CU Loses First Round in Mortgage Case
Despite support from the federal government, Hudson Valley FCU lost the battle in a New York State trial court over whether it or its members have to pay a mortgage-recording tax.
New York Supreme Court Justice Judith Gische ruled that based on previous cases, the courts had determined that the tax is not a tax on property but a "privilege," and therefore not part of the tax exemption granted to federal credit unions under the Federal Credit Union Act. She also dismissed the claim that the U.S. Constitution's Supremacy Clause exempted Hudson Valley FCU from the tax.

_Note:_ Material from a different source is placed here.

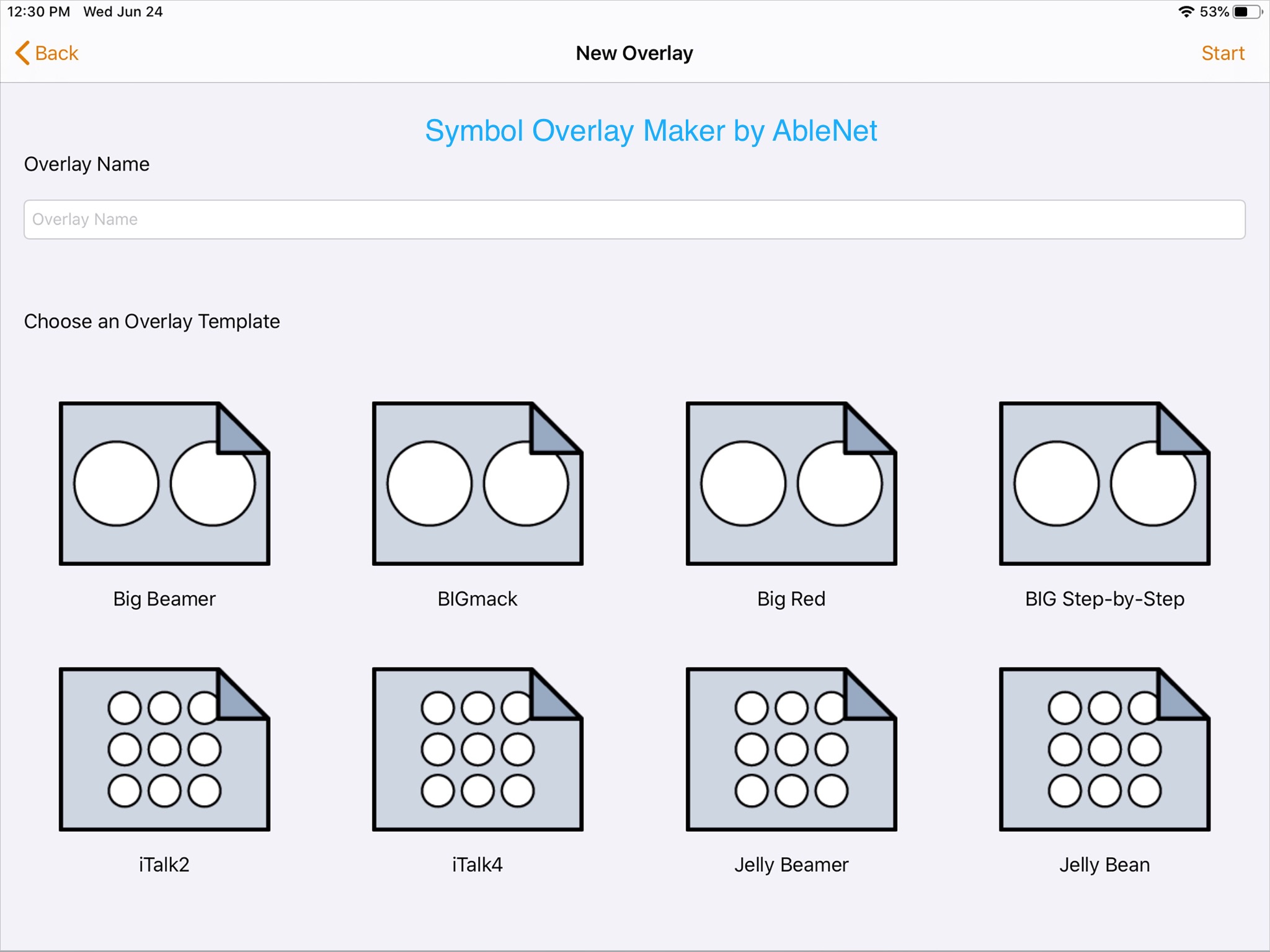Pick the Jelly Beamer template icon
Viewport: 1270px width, 952px height.
point(791,749)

She issued the ruling on May 14, but filed it with the court clerk on May 20.
Gische wrote that she was "constrained to follow" precedent set by New York's highest court, the Court of Appeals, even though two U.S. Supreme Court decisions "seemingly lend support to Hudson Valley's argument that New York State's MRT [mortgage-recording tax] is, likewise, a tax on 'property'."

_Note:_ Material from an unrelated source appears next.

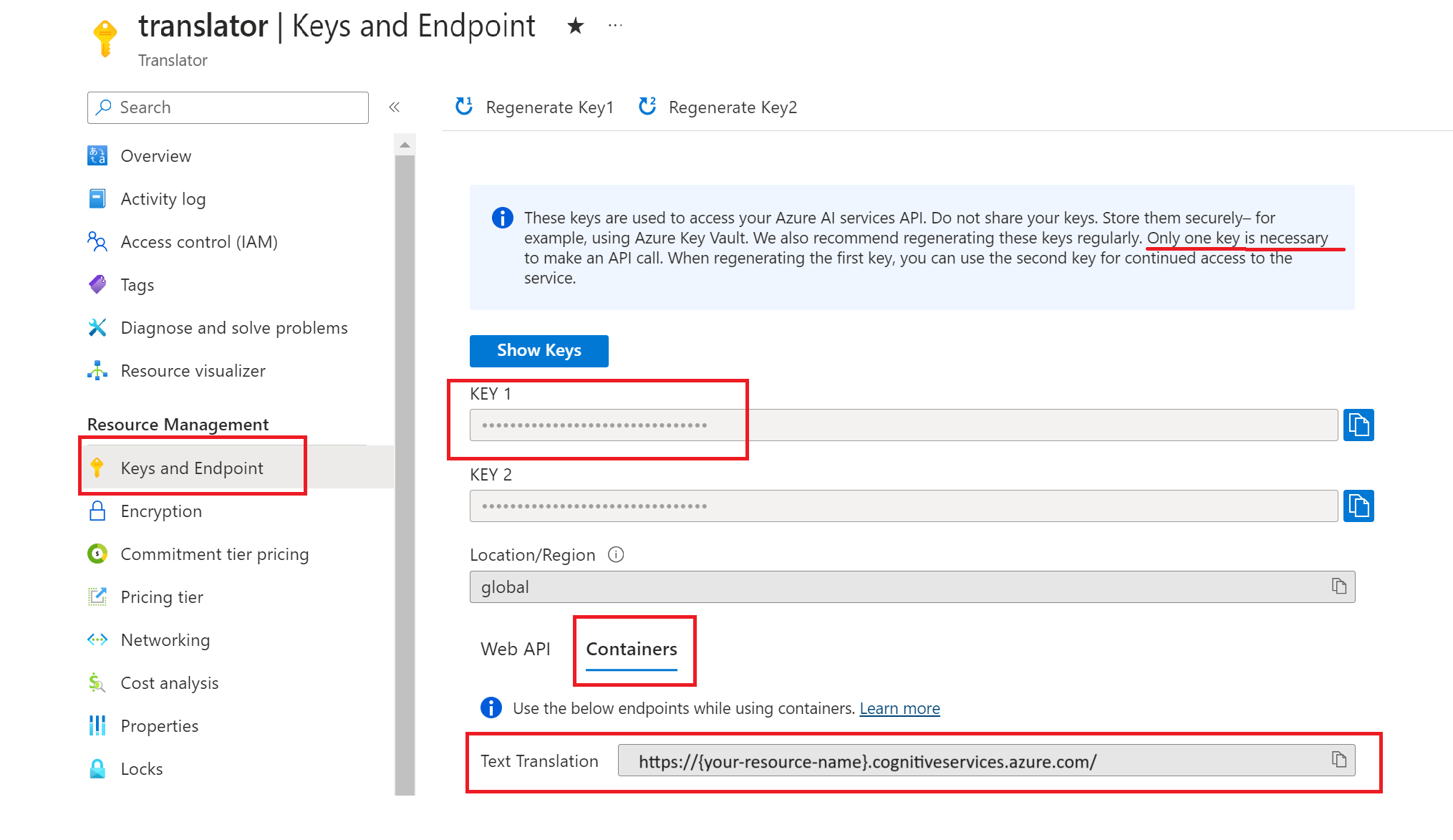Click the Show Keys button
Image resolution: width=1453 pixels, height=840 pixels.
point(539,350)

Gische said she agreed with the New York State Department of Taxation and Finance's argument that a 2001 U.S. Supreme Court decision that national banks and cooperatives enjoyed no greater immunity than is expressly spelled out in a state law.

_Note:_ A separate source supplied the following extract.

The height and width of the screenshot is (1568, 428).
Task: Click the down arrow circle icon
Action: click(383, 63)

CUNA and NAFCU both filed amicus briefs on behalf of Hudson Valley FCU as did the U.S. Department of Justice.
Dale Lois, one of the attorneys representing Hudson Valley FCU, said he was pleased by parts of Gische's decision and his client "looks forward to moving ahead with the next part of the process."
The credit union has 30 days after it is officially served with the decision by court officials to file an appeal.
Eli Mattioli, another attorney representing Hudson Valley FCU, said the U.S. Supreme Court has ruled in three cases-including one decided after the two New York cases that Gische cited in her decision-that the state cannot impose a recording tax on any federally chartered entity.
The U.S. Supreme Court decisions that could help the credit union's case were handed down in 1923, 1939 and 1961 and the New York cases were decided in 1939 and 1959.
Hudson Valley FCU is seeking a refund of $1.9 million in taxes paid in a separate but related administrative matter.
In its court filing, New York State attacked the notion that federally chartered credit unions are instrumentalities of the federal government for purposes of these taxes.
But the Justice Department held in its brief that federal entities are "constitutionally immune from taxation absent express congressional consent to the contrary."
The case is titled Hudson Valley FCU v. New York State Department of Taxation & Finance.